__Your instructions__.
Return the policy passage below on trading and tipping with material nonpublic information, word for word and in full.

__Text to read__.
::::

You may not attempt to “beat the market” by trading simultaneously with, or shortly after, the official release of material information.

Twenty-Twenty Hindsight. If securities transactions ever become the subject of scrutiny, they are likely to be viewed after-the-fact with the benefit of hindsight. As a result, before engaging in any transaction you should carefully consider how the transaction may be construed in the bright light of hindsight.

“TIPPING” MATERIAL NONPUBLIC INFORMATION IS PROHIBITED |

In addition to trading while in possession of material nonpublic information, it is also illegal and a violation of this Policy to convey such information to another party (“tipping”) if you know or have reason to believe that the other party will misuse such information by trading in securities or passing such information to others who will trade. This applies regardless of whether the “tippee” is related to the Insider or is an entity, such as a trust or a corporation, and regardless of whether you receive any monetary benefit from the tippee.

::::

__Information provided__.
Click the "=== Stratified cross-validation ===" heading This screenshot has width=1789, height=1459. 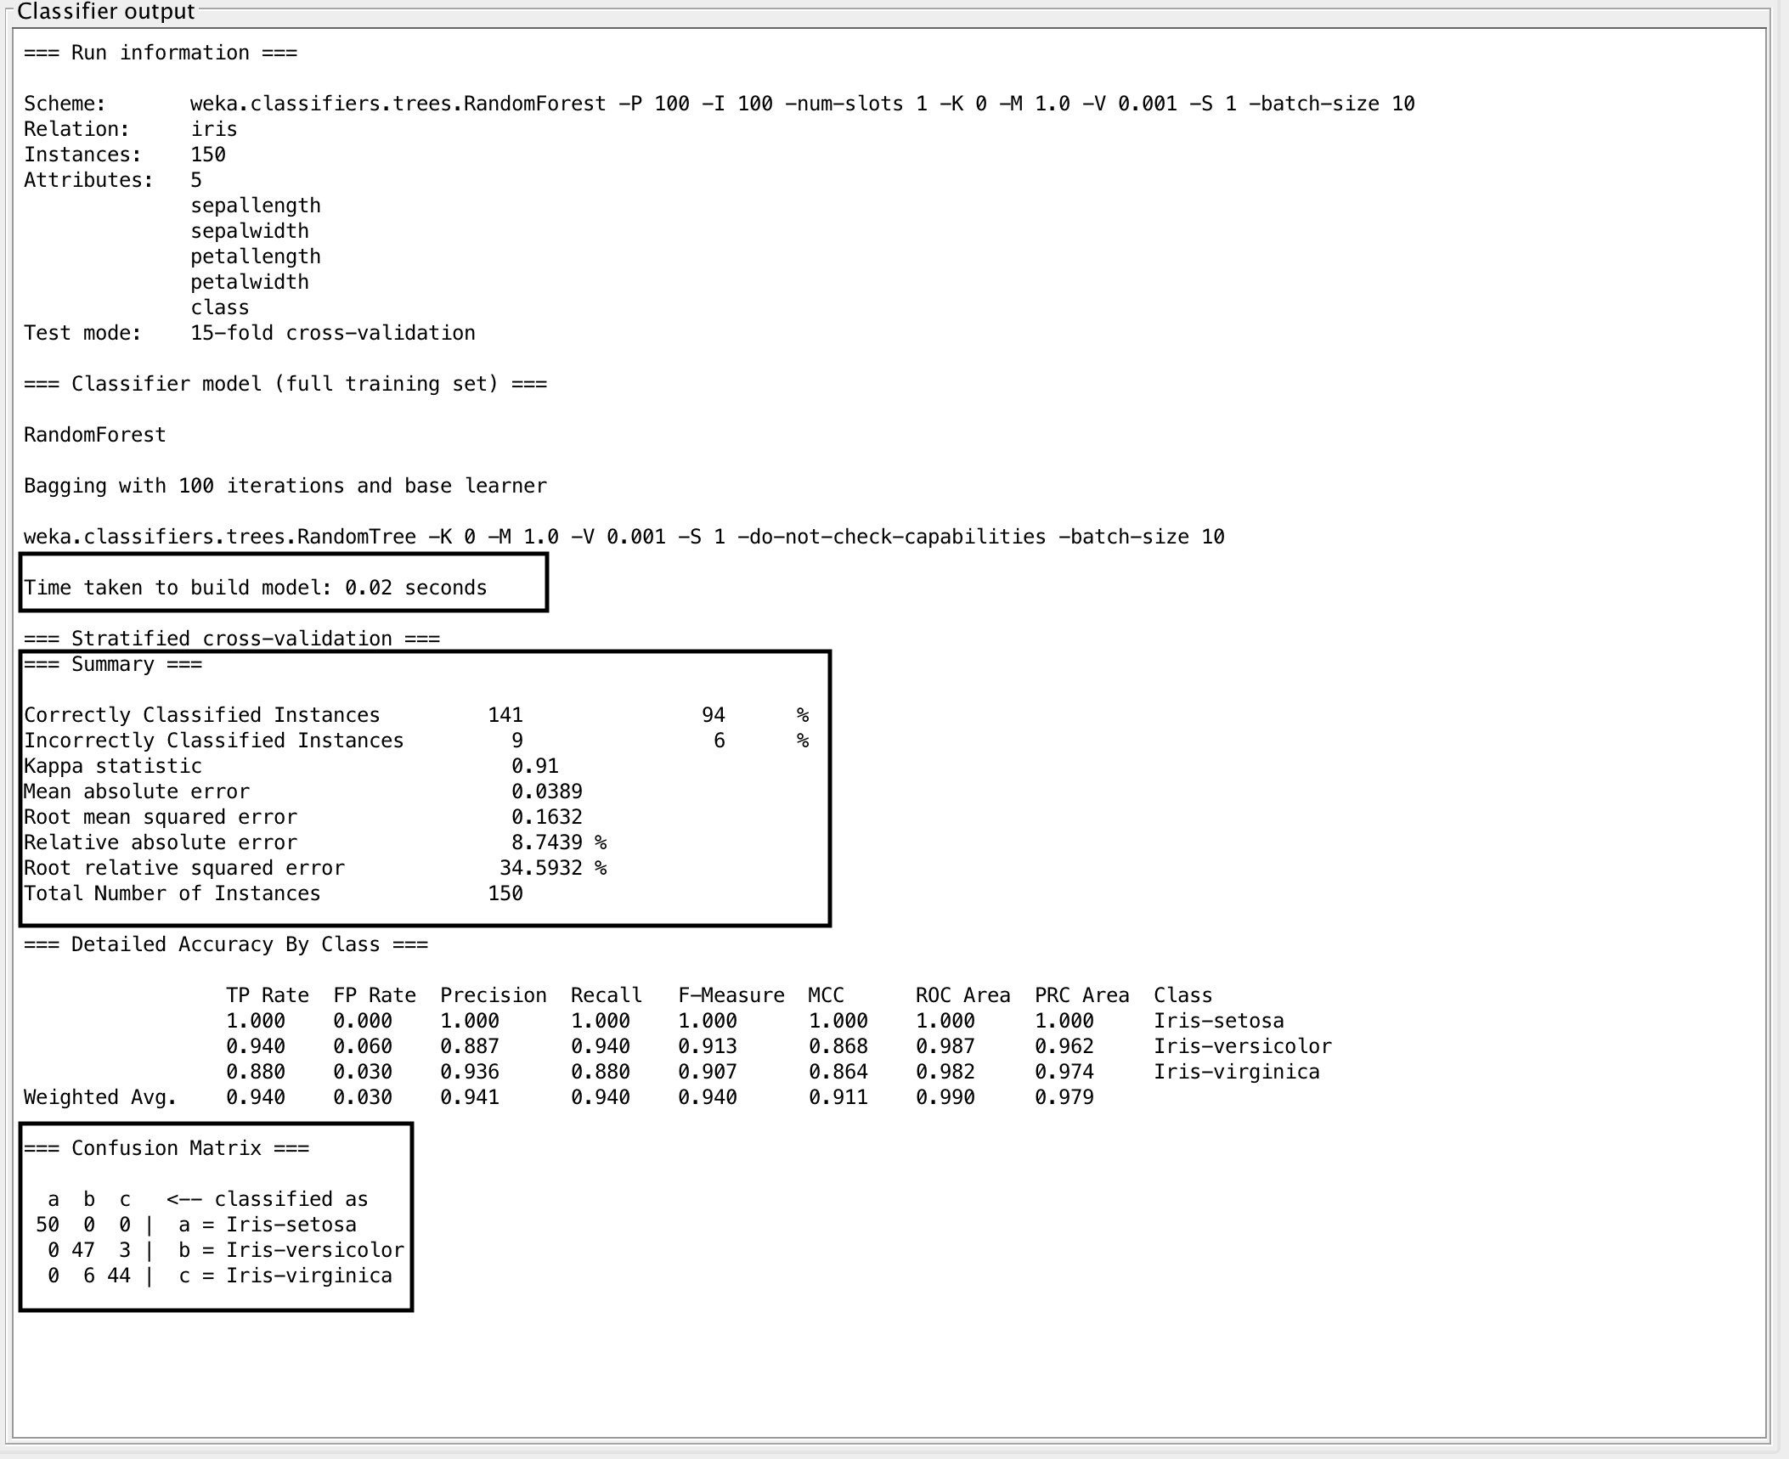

::::

__Solution below__.
You may not attempt to “beat the market” by trading simultaneously with, or shortly after, the official release of material information.

Twenty-Twenty Hindsight. If securities transactions ever become the subject of scrutiny, they are likely to be viewed after-the-fact with the benefit of hindsight. As a result, before engaging in any transaction you should carefully consider how the transaction may be construed in the bright light of hindsight.

“TIPPING” MATERIAL NONPUBLIC INFORMATION IS PROHIBITED |

In addition to trading while in possession of material nonpublic information, it is also illegal and a violation of this Policy to convey such information to another party (“tipping”) if you know or have reason to believe that the other party will misuse such information by trading in securities or passing such information to others who will trade. This applies regardless of whether the “tippee” is related to the Insider or is an entity, such as a trust or a corporation, and regardless of whether you receive any monetary benefit from the tippee.